平成21年度の実績のうち、下記の事項が注目される。

○ 診療材料等の期限切れ防止対策の一環として、各手術室の在庫量及び術式別材料セットの構成内容を見直し、外来・病棟・中央診療部門では、在庫品目数の見直しの他、各部署の在庫保管場所を3~4か所に集約化し、在庫管理の効率化と在庫量の節減を図るとともに、SPDの配送サイクルを「翌日配送」から「当日配送」に短縮することで、在庫量を1.5 日相当分から0.5日相当分に削減している。

○ 病院長のリーダーシップの下、病院長が各診療科長と打合せを行い、診療科ごとに目標値(診療報酬請求額、患者数、診療単価、手術件数等)を設定するとともに、当該目標値の達成に向けて協力要請を行っている。

○ 中期計画における総人件費改革を踏まえた人件費削減目標の達成に向けて、着実に人件費削減が行われている。

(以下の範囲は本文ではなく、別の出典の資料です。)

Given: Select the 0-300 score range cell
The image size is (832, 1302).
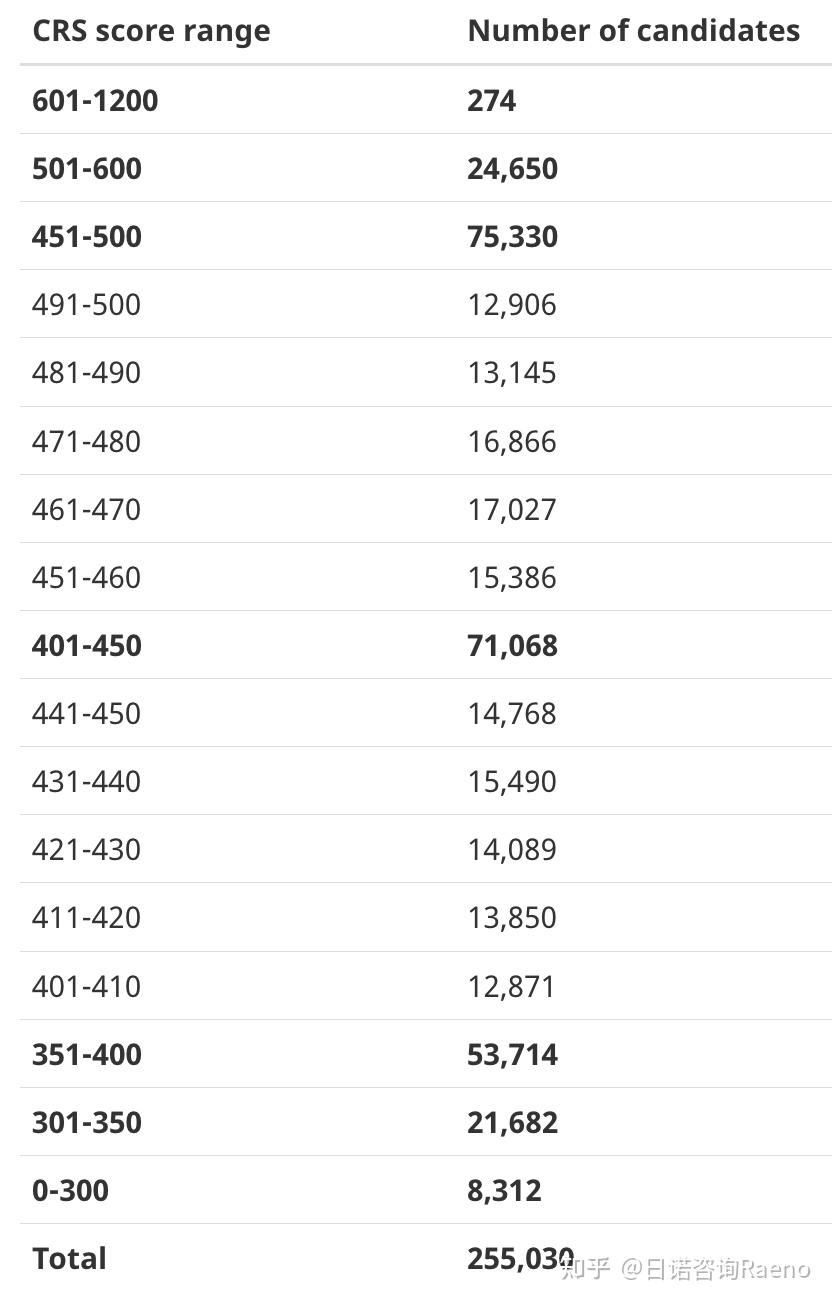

今後とも、中期目標・中期計画の達成に向け、教育研究の質の確保に配慮しつつ、人件費削減の取組を行うことが期待される。

○ 平成20年度評価結果において評価委員会が課題として指摘した、文部科学省科学研究費補助金の申請を各教員1件以上行われていないことについては、平成21年度においては、合理的理由のある者を除いて各教員1件以上の申請が行われており、指摘に対する取組が行われている。

【評定】中期目標・中期計画の達成に向けて順調に進んでいる

(理由)年度計画の記載6事項すべてが「年度計画を十分に実施している」と認められ、上記の状況等を総合的に勘案したことによる。

(3)自己点検・評価及び当該状況に係る情報の提供に関する目標

1.評価の充実、2.情報公開等の推進

平成21年度の実績のうち、下記の事項が注目される。

○ 役員会、経営協議会、教育研究評議会、教授会及び病院運営委員会等主要会議における審議及び報告事項の概要を一覧にし、当該会議における発言メモ及び配付資料のPDFファイルをリンクさせて一元的に管理することで、評価業務の効率化を図っている。

○ 図書館ウェブサイトについて、利用者アンケートの結果を踏まえてリニューアルし、操作性の向上及びコンテンツの充実を図るとともに、英語版を作成し、留学生等の利用促進を図っている。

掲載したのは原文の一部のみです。